NavList:
A Community Devoted to the Preservation and Practice of Celestial Navigation and Other Methods of Traditional Wayfinding
From: David Pike
Date: 2020 Nov 17, 01:47 -0800
Ed Popko you wrote: Does anyone recognize these cards? There are 7 in the set, printed both sides
Well it’s no good googling ‘star strips’. That will only get you into trouble. Googling ‘star constellation identification strips’ gets you to the right type of stars but is not much help after that.
An avenue to follow might be materials and manufacture. The inner film appears to be poorly copied by modern standards laminated between a type of plastic which darkenss slightly with age, possibly celluloid ish. How does it smell/singe. It looks like the sort of material my 30/60 and 45 degree set squares at college were made from. This plus the 57 named stars hints at the late 50s early 60s at a time before digital photography. This might mean that an item produced on a small scale was never properly photographed or archived. Hence no appearance in Google Images.

**Stated problem A**
In the navigation forum post, list every number written in digits in the paragraph that begins "An avenue to follow".
The entries that follow have nothing to do with the forum post above.

**Data shown**
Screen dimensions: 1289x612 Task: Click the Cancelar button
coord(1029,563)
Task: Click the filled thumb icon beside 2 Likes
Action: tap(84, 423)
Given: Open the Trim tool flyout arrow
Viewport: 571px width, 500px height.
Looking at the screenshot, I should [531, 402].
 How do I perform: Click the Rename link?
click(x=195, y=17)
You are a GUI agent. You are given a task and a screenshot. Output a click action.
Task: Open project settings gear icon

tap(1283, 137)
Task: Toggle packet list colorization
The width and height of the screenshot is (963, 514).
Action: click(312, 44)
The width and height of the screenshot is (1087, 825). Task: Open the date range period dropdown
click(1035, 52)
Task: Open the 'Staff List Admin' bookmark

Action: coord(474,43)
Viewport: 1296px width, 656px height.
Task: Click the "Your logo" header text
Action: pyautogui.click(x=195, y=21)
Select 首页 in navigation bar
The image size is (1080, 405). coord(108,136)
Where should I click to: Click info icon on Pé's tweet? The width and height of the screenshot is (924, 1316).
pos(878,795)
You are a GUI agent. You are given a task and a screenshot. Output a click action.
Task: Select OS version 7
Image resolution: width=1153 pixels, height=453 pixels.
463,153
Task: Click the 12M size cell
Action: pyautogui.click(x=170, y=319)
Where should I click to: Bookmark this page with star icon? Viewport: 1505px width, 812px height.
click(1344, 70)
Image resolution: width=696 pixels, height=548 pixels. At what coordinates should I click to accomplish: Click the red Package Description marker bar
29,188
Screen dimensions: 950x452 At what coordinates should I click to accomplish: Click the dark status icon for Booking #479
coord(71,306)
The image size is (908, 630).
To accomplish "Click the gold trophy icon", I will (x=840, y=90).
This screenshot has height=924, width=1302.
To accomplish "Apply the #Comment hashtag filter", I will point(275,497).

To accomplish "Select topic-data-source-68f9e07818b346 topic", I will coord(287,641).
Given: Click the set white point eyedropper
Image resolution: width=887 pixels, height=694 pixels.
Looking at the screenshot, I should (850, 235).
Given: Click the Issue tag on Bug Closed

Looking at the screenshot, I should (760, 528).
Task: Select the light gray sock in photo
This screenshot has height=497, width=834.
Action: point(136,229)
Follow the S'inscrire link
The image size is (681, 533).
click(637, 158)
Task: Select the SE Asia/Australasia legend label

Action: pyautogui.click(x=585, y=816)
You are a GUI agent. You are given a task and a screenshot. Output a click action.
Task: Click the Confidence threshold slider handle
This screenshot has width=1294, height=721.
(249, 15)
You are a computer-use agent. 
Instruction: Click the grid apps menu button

**Stated problem B**
Render the entries from the line with "Where should I click to: Bookmark" to the line with "Looking at the screenshot, I should (760, 528)." as a Markdown table with the columns Row and Line, one numbered row per line, and skip blank lines.

**Expected answer A**
- 30/60
- 45
- 57
- 50s
- 60s

**Expected answer B**
| Row | Line |
|---|---|
| 1 | Where should I click to: Bookmark this page with star icon? Viewport: 1505px width, 812px height. |
| 2 | click(1344, 70) |
| 3 | Image resolution: width=696 pixels, height=548 pixels. At what coordinates should I click to accomplish: Click the red Package Description marker bar |
| 4 | 29,188 |
| 5 | Screen dimensions: 950x452 At what coordinates should I click to accomplish: Click the dark status icon for Booking #479 |
| 6 | coord(71,306) |
| 7 | The image size is (908, 630). |
| 8 | To accomplish "Click the gold trophy icon", I will (x=840, y=90). |
| 9 | This screenshot has height=924, width=1302. |
| 10 | To accomplish "Apply the #Comment hashtag filter", I will point(275,497). |
| 11 | To accomplish "Select topic-data-source-68f9e07818b346 topic", I will coord(287,641). |
| 12 | Given: Click the set white point eyedropper |
| 13 | Image resolution: width=887 pixels, height=694 pixels. |
| 14 | Looking at the screenshot, I should (850, 235). |
| 15 | Given: Click the Issue tag on Bug Closed |
| 16 | Looking at the screenshot, I should (760, 528). |